Find the line with "The image size is (928, 1133)." in the entries below, then reproduce it and every line after it down to and including the line with "Expand the 11 ก.พ. 2567 purchase total", exactly.

Excerpted data:
§
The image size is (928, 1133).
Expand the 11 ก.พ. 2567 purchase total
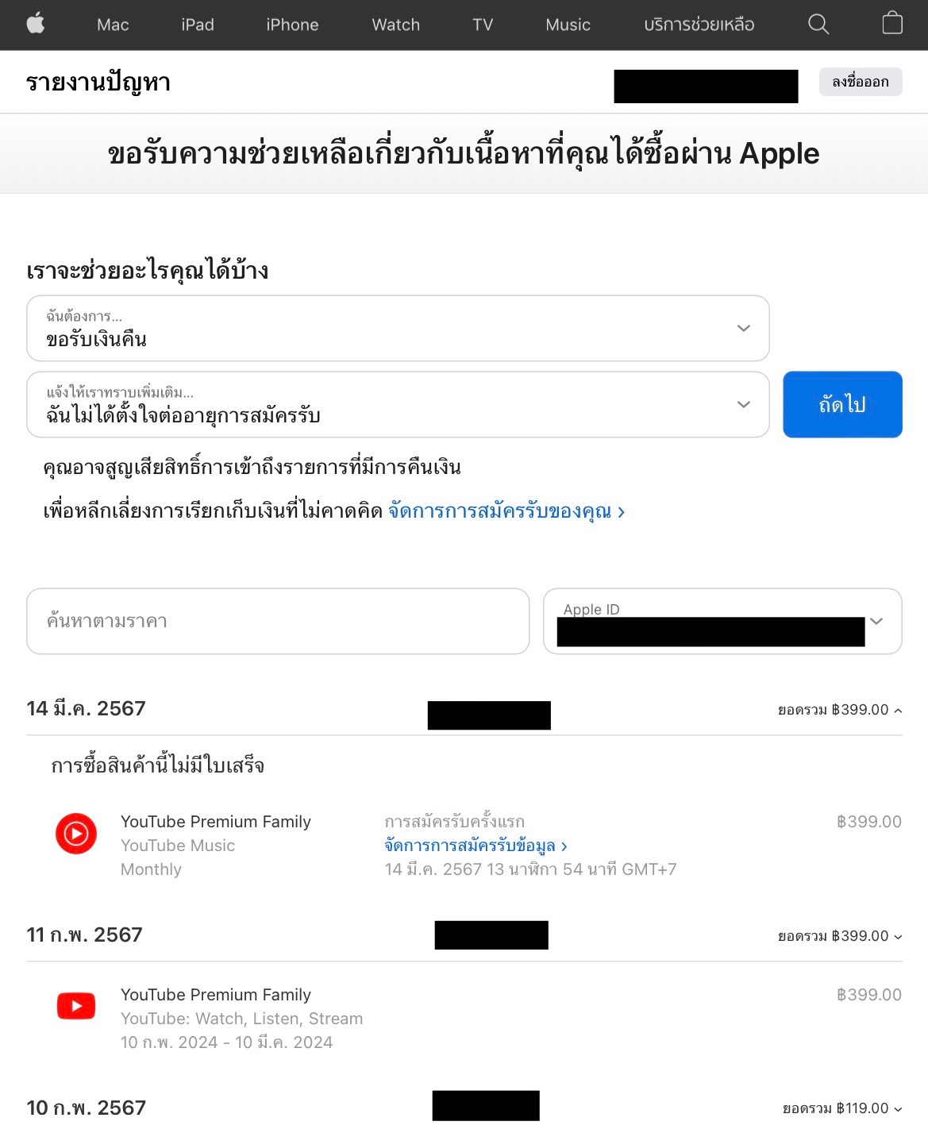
§
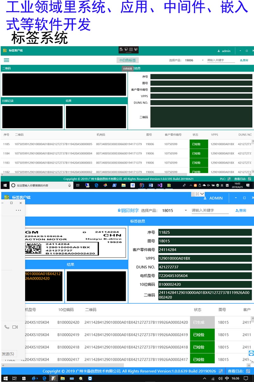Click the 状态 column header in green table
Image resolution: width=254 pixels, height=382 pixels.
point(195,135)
§
Written response:
The image size is (928, 1133).
Expand the 11 ก.พ. 2567 purchase total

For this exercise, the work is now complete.